Britain called on Thursday for Europe to hold firm over Ukraine’s right to join NATO, as Prime Minister Boris Johnson visited the alliance headquarters to rally allies and sent his foreign secretary to Moscow with a warning not to invade.

Russia has more than 100,000 troops at the Ukrainian border, and the United States, Britain, the EU and NATO fear it may be planning an invasion.
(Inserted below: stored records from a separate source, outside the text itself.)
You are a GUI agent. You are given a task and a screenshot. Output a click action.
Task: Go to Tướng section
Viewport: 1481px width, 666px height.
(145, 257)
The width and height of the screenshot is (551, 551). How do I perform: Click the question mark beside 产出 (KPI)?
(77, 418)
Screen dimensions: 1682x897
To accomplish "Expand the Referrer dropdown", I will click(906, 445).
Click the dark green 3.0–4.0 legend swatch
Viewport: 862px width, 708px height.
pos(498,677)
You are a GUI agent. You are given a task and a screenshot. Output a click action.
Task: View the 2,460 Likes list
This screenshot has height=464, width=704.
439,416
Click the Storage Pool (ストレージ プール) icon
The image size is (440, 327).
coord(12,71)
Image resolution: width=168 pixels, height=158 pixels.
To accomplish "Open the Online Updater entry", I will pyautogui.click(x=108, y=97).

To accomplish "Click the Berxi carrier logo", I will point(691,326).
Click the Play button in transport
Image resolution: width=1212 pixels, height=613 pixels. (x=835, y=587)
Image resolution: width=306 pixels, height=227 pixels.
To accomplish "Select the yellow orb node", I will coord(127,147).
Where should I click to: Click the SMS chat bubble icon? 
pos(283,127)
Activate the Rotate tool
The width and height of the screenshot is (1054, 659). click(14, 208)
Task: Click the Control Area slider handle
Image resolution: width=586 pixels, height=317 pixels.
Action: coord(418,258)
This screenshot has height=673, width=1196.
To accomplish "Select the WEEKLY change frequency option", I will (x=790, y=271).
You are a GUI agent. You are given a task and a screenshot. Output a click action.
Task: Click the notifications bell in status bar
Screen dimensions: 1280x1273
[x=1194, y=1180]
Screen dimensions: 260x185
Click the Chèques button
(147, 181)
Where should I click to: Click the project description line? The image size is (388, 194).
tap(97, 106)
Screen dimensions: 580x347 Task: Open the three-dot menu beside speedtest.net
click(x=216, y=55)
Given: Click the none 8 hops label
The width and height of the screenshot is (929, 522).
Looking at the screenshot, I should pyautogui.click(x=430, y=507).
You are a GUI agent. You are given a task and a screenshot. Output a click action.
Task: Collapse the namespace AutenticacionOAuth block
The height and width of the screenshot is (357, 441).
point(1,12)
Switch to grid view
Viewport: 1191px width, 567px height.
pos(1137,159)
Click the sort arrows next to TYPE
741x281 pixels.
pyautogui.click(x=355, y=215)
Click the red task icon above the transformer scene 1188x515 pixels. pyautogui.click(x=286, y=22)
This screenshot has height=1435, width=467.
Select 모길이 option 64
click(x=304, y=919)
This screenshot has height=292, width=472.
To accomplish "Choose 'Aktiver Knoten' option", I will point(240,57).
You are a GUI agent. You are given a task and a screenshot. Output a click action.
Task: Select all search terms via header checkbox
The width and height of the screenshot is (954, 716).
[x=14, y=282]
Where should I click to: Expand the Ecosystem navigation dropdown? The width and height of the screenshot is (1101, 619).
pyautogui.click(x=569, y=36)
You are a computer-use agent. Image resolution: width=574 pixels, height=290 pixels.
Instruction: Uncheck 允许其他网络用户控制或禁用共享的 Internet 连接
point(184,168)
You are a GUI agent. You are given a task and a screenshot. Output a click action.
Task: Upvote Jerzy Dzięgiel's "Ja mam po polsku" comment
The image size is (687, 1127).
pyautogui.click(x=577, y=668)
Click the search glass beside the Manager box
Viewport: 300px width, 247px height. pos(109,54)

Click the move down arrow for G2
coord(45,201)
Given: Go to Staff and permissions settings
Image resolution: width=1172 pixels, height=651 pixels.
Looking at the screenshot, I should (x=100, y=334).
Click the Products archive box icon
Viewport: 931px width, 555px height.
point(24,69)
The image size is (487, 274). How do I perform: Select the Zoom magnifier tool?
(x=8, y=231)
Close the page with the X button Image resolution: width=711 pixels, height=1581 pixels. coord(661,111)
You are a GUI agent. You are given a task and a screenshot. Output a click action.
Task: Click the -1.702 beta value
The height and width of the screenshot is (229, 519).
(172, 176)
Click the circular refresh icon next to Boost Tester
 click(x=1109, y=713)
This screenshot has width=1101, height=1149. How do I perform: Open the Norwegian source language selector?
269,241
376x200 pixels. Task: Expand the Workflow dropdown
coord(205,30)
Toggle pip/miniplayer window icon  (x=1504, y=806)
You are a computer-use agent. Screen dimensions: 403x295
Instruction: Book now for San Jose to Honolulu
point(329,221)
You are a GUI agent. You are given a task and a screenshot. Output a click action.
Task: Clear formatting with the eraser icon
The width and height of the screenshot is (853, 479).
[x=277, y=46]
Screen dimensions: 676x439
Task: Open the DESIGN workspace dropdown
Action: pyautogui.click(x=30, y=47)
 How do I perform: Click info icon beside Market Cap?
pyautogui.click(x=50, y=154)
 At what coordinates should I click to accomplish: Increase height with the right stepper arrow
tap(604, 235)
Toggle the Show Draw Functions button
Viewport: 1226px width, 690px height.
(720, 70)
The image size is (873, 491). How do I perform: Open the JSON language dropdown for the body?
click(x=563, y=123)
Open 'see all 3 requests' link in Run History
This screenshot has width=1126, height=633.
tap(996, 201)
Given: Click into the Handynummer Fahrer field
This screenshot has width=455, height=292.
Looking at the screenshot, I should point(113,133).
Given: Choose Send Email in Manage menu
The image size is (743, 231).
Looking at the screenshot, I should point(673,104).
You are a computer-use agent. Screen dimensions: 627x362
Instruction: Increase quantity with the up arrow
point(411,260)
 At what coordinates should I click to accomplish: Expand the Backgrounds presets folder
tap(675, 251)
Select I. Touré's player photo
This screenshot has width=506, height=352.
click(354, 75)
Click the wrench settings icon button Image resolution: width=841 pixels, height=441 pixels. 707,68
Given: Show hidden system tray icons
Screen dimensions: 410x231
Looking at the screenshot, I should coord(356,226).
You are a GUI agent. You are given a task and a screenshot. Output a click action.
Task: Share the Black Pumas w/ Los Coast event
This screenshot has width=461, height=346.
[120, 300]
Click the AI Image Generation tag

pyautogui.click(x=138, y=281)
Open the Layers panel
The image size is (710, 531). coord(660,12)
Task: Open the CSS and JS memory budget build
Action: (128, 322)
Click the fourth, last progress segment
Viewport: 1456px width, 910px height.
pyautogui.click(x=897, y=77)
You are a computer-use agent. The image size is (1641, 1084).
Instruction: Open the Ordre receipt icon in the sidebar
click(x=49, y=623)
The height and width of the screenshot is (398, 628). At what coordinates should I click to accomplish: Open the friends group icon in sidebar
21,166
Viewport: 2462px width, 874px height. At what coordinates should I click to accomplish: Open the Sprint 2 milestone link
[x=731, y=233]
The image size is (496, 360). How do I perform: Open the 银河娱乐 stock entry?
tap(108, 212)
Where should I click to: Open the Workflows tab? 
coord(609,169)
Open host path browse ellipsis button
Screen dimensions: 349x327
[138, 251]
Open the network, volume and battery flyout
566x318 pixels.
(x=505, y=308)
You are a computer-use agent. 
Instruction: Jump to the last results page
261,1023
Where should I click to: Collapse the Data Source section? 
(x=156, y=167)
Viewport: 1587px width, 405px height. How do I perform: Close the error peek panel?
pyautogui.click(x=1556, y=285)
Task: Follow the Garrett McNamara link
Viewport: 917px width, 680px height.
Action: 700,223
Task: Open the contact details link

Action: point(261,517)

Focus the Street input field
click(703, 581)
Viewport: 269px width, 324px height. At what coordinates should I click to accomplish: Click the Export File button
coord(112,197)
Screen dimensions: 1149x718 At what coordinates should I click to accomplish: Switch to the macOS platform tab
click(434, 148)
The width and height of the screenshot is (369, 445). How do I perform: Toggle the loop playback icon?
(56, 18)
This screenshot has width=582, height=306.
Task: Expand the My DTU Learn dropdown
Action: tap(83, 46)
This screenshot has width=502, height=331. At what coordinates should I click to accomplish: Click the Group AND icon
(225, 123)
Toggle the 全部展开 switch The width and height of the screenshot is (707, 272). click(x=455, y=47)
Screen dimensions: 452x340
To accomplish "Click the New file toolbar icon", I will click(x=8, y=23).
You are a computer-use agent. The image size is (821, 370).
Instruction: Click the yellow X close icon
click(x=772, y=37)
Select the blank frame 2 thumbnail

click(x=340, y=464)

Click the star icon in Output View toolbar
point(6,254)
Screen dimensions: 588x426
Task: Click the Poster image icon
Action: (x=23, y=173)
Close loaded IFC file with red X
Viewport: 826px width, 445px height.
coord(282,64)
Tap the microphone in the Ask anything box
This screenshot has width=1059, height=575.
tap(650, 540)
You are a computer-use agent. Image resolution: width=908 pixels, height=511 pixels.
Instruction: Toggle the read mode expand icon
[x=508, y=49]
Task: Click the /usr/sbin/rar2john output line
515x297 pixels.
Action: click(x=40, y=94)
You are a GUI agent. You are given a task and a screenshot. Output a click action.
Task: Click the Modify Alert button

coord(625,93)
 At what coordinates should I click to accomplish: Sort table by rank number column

Moscow denies this but says it could take unspecified “military-technical” action unless demands are met, including barring Ukraine from ever joining the Western military alliance.

Britain’s diplomatic push comes as Johnson is grappling with the worst domestic political crisis of his premiership: a police probe into lockdown parties in Downing Street which has led some lawmakers from his Conservative Party to call for him to resign.

It also follows shuttle diplomacy from French President Emmanuel Macron, who visited Moscow and Kyiv earlier this week and, in contrast to U.S. and British leaders, has played down the likelihood of a Russian invasion.

Johnson, the most prominent figure in the Brexit campaign that brought Britain out of the EU, said Britain “remains unwavering in our commitment to European security”.

“As an alliance we must draw lines in the snow and be clear there are principles upon which we will not compromise,” Johnson said. “That includes the security of every NATO ally and the right of every European democracy to aspire to NATO membership.”

While Johnson visits NATO and then Poland, Foreign Secretary Liz Truss is visiting Moscow to hold talks with Foreign Minister Sergei Lavrov.

“Fundamentally, a war in Ukraine would be disastrous for the Russian and Ukrainian people and for European security, and together NATO has made it clear that any incursion into Ukraine would have massive consequences and carry severe costs,” Truss told Lavrov.

Defence Secretary Ben Wallace told Times Radio that no one would win from the aggressive invasion of a sovereign state.

“What we’re really all trying to do, whether you’re in NATO or not in NATO, is protect the sovereign right of countries to choose their security alliances,” Wallace said.